EXERCISE PROMPT: Filter the entries beneath this task, copying only the lines that hold the word "will".

SUPPLIED RECORDS:
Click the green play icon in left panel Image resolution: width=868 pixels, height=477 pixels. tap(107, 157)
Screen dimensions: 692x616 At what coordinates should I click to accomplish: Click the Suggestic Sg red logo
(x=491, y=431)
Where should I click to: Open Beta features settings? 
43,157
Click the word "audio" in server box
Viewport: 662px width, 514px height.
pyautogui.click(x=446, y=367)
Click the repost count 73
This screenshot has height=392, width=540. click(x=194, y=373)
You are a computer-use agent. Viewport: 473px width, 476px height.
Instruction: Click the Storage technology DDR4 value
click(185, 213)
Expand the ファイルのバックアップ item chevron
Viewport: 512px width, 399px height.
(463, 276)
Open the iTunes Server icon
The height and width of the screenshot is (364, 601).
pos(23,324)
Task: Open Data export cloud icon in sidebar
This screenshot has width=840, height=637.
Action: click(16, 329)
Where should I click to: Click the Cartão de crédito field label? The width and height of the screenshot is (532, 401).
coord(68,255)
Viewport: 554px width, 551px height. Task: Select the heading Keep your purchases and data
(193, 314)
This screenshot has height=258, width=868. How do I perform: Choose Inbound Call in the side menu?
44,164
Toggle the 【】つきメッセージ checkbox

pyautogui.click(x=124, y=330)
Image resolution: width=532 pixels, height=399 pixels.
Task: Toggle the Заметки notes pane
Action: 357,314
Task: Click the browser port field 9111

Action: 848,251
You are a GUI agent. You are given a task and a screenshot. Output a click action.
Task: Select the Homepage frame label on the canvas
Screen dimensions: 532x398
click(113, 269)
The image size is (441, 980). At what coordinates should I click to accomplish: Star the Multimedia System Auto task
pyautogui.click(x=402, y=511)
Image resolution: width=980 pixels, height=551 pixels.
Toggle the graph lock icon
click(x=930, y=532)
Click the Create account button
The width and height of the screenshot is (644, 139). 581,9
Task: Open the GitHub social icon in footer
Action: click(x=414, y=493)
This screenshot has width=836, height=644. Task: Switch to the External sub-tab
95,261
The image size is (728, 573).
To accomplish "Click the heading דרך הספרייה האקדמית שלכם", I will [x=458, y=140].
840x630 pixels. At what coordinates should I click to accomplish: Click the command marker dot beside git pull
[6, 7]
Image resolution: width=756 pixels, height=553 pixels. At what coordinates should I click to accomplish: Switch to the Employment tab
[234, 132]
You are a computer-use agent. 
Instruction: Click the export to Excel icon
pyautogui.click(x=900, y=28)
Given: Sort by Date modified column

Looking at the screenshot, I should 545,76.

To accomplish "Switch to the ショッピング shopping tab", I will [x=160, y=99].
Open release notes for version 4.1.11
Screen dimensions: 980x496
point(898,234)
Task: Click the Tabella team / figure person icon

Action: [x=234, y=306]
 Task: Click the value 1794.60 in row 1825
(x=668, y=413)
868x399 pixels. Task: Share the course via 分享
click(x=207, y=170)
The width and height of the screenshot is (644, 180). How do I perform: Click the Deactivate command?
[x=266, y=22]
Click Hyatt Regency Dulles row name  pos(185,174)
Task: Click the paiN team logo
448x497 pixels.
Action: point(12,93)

SOLUTION BELOW:
To accomplish "Click the heading דרך הספרייה האקדמית שלכם", I will [x=458, y=140].
To accomplish "Switch to the ショッピング shopping tab", I will [x=160, y=99].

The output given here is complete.